In 2024, the Met Office was forced to admit, following a FoI request, that most of its temperature station network was not fit for purpose. Of the 380 sites in its network, 297 were classified as Class 4 or 5, based on the World Meteorological Organisation (WMO) classification system:

The WMO classification system has five classes based on siting, with ‘1’ being pristine and ‘5’ worst of all. WMO explain the factors that can cause poor ratings:

It specifically states that class 5 sites should not be used for climatological purposes. Yet that is exactly what the Met Office does. Those 380 meteorological stations are used to calculate regional and country-wide average temperatures. When you hear claims that last summer was the hottest on record, remember that the temperatures were based largely on data from sites which have been artificially heated by as much as five degrees because of poor siting – and the Met Office assures us it knows the UK’s average temperature to a hundredth of a degree.

The Met Office’s claim that ‘each station is located in accordance with World Meteorological Organisation best practice’ is an outright lie. Best practice is NOT to use junk Class 4 and 5 sites.

According to the WMO, Class 5 sites add uncertainty of up to 5C. Class 4s are little better with uncertainty of 2C, and even Class 3s can add 1C to underlying temperatures.

Plenty of examples have been found of just how poorly sited many Met Office stations are – next to roads, car parks and airport runways, in suntraps and even in the middle of heat-reflecting fields of solar panels. Some are located in walled gardens built deliberately to create warm micro-climates.
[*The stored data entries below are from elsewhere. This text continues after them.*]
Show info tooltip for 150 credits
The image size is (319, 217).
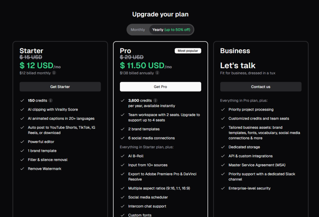coord(51,100)
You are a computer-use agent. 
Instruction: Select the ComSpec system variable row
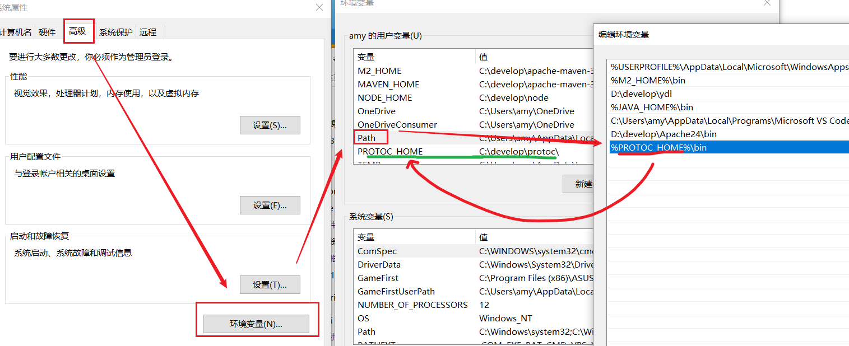pos(474,251)
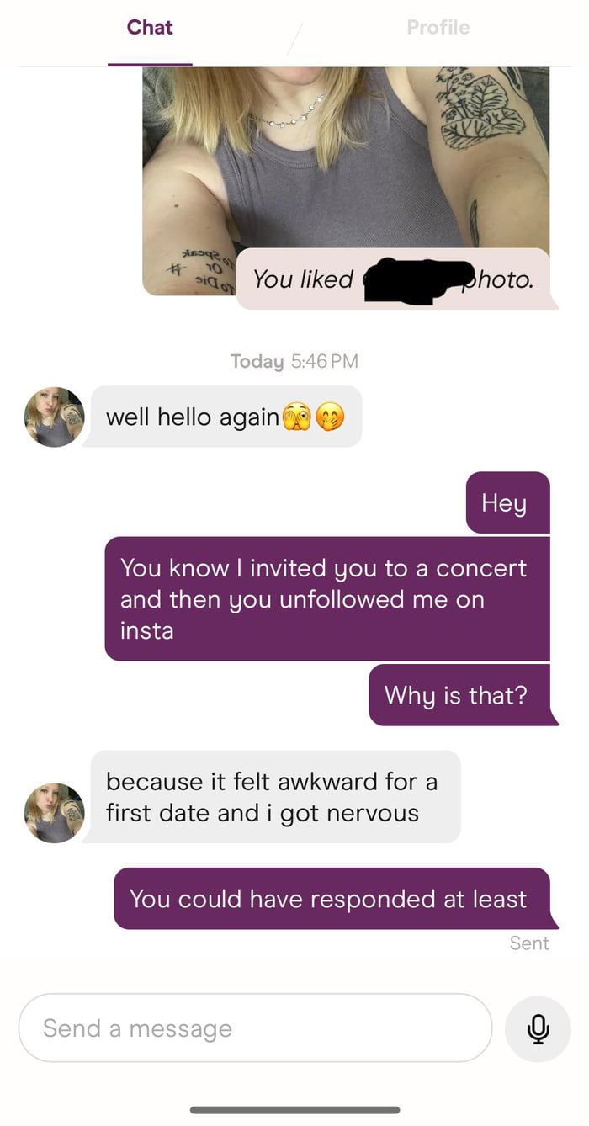Viewport: 589px width, 1126px height.
Task: Switch to the Profile tab
Action: 438,27
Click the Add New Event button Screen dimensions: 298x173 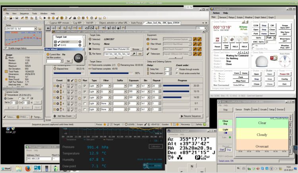[64, 116]
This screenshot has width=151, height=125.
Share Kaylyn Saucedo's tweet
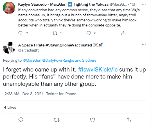tap(123, 33)
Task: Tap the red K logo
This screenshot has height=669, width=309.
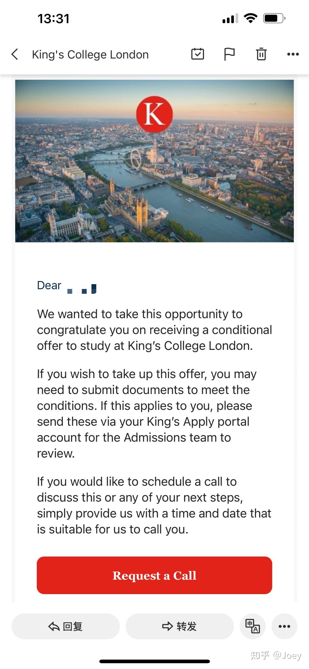Action: 154,114
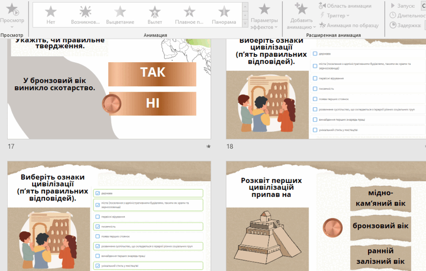This screenshot has height=271, width=426.
Task: Check the 'держава' checkbox on slide 18
Action: pos(315,54)
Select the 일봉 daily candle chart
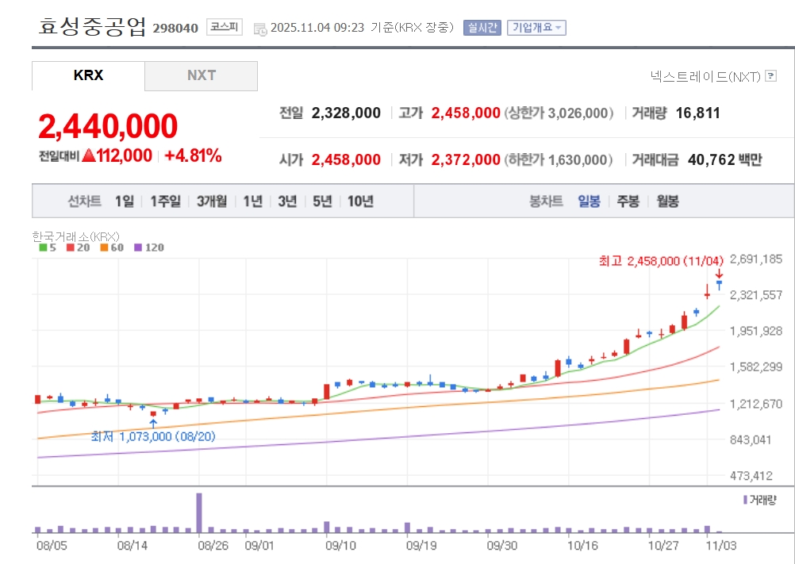 589,201
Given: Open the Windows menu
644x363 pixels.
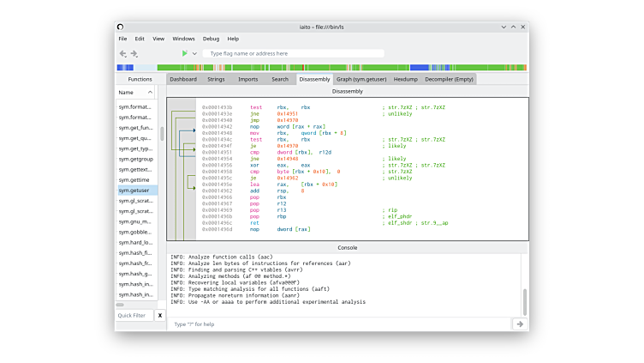Looking at the screenshot, I should pos(183,39).
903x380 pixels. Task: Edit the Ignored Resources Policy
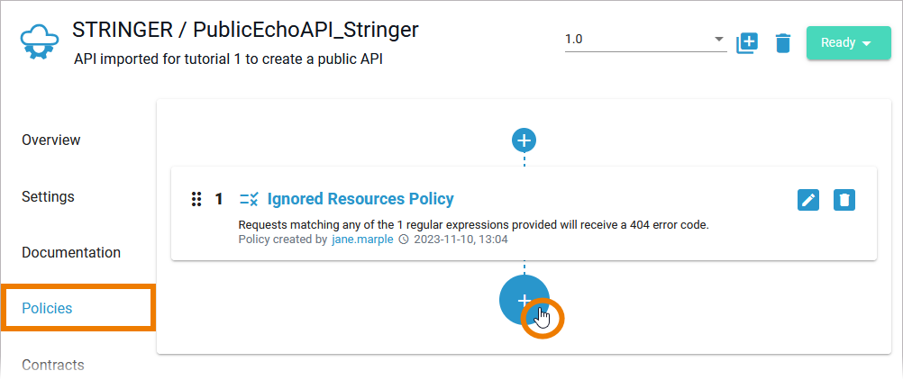click(808, 200)
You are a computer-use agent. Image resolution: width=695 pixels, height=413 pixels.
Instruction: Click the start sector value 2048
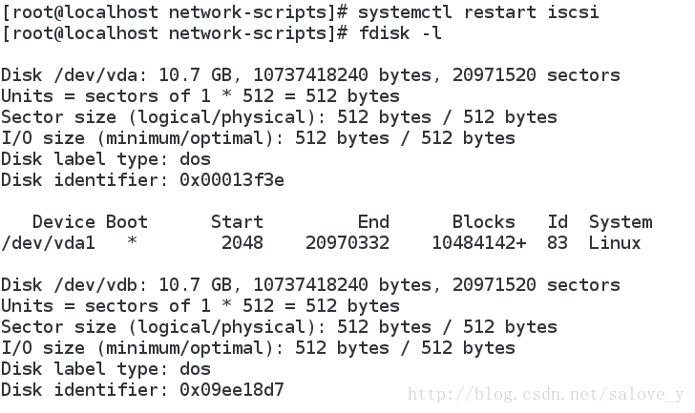coord(242,243)
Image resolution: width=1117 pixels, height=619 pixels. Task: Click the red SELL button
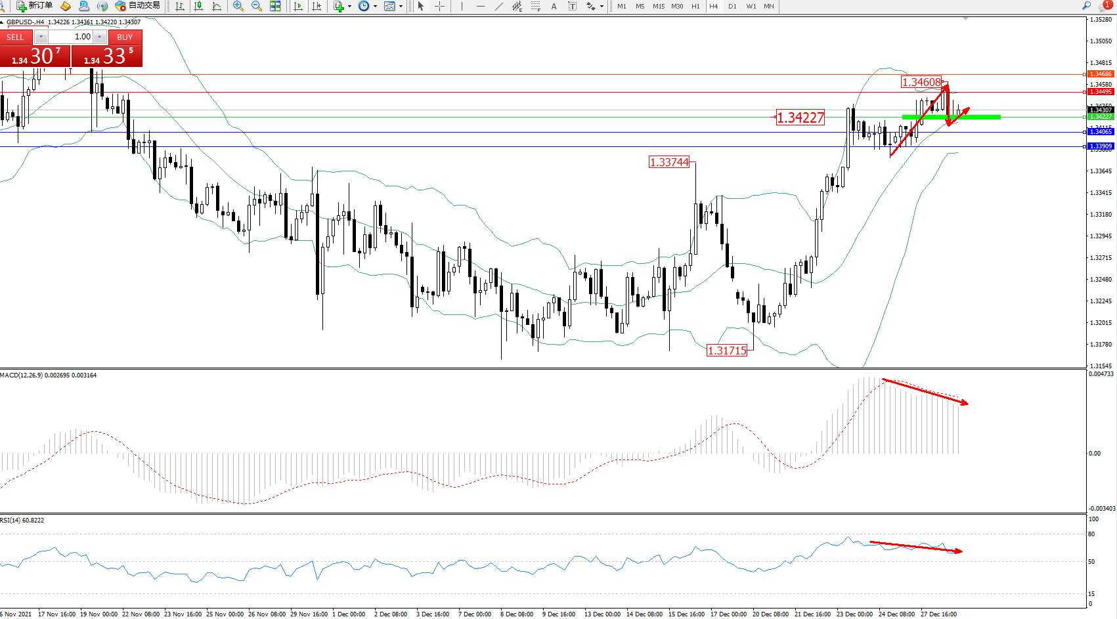coord(16,37)
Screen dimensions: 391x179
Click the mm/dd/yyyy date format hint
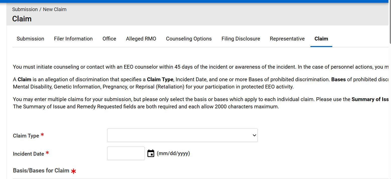[x=173, y=153]
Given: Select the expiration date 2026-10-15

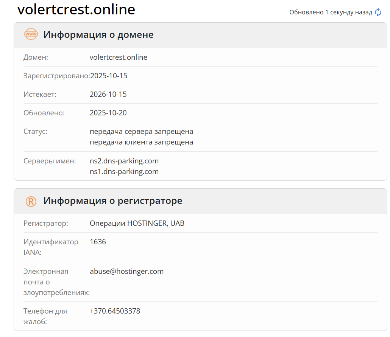Looking at the screenshot, I should pos(109,94).
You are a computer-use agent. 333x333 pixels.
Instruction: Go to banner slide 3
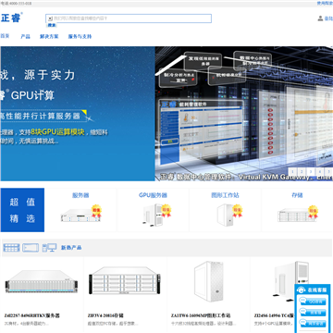tap(311, 172)
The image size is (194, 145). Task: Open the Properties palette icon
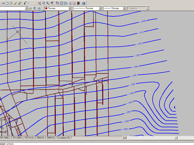[x=57, y=3]
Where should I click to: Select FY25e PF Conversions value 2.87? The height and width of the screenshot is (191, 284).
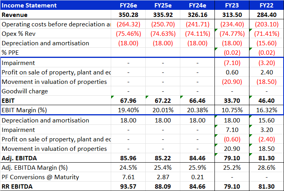[163, 177]
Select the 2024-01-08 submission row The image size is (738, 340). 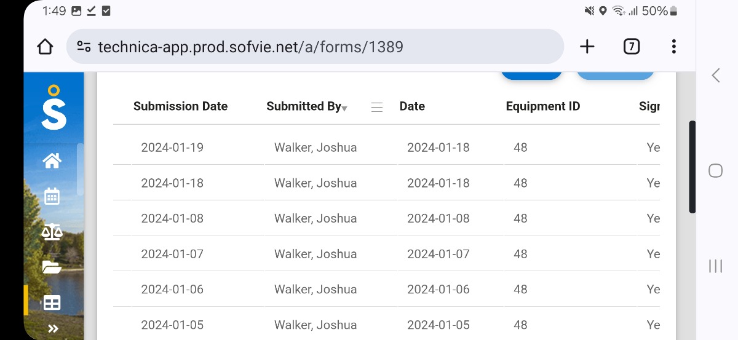click(386, 218)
Ms Porter’s censured comment summed up the issue perfectly.

Lying to Ofcom is surely a serious offence. The regulator should immediately reverse its decision, apologise to Talk TV and hold the Met Office to account, not least because the implications for free speech are chilling.

The statements made on the Mike Graham show were not incorrect in any way. The suggestion that criticisms of the Met Office cannot be broadcast because this institution might be offended is preposterous and draconian.

Ofcom’s bias in this case is there for all to see in their findings. Ms Porter, it says, is ‘described as an independent energy analyst’. She is not ‘described’ as one, she is one. Ofcom then proceeds to dismiss the Daily Sceptic as a reliable source of information. At the same time, it clearly regards the Met Office as being beyond criticism, a fount of truth.

There are similarities here with Ofcom’s attempts to shut down debate during the pandemic. Any criticisms at that time of lockdowns, facemasks or jabs were quickly suppressed by Ofcom. Now it seems that challenges to the establishment climate and Net Zero orthodoxy are also going to be suppressed.

Two months ago, Ofcom announced it was reopening investigations into three Talk TV programmes broadcast last year, with which it had already found no issue, following requests from Jolyon Maugham’s Good Law Project.

All programmes featured guests offering their personal opinions about Net Zero and climate change. Everyone is entitled to their opinion and the right to express it. But not for much longer, if Ofcom gets its way.

Its plan is now clear. If you put enough pressure on the likes of GB News and Talk TV, they will stop inviting these pesky sceptics on to their shows. In other words, censorship by the back door.

It is truly Orwellian. Who is to determine what is correct and what is not correct? Ofcom, BBC Verify, the Government?

We might just as well go the whole hog, and have a Ministry of Truth.